WHAT THE TASK REQUIRES ::
Filter the records below for the word "agent". Keep each line that has it.

Stored data:
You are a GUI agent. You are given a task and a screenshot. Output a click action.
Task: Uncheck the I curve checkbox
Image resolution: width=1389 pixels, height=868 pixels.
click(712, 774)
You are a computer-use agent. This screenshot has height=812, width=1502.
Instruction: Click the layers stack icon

---

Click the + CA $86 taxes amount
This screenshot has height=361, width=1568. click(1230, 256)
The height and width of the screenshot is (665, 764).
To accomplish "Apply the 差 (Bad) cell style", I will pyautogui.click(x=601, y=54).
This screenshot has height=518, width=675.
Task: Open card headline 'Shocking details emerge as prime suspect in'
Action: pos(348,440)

---

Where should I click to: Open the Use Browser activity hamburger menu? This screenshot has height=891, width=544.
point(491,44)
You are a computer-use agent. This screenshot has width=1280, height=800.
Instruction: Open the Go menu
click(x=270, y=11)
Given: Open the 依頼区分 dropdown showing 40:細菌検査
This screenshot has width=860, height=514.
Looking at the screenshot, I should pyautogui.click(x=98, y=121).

EXPECTED OUTPUT ::
You are a GUI agent. You are given a task and a screenshot. Output a click action.
You are a computer-use agent. This screenshot has height=812, width=1502.
You are a computer-use agent. This screenshot has width=1280, height=800.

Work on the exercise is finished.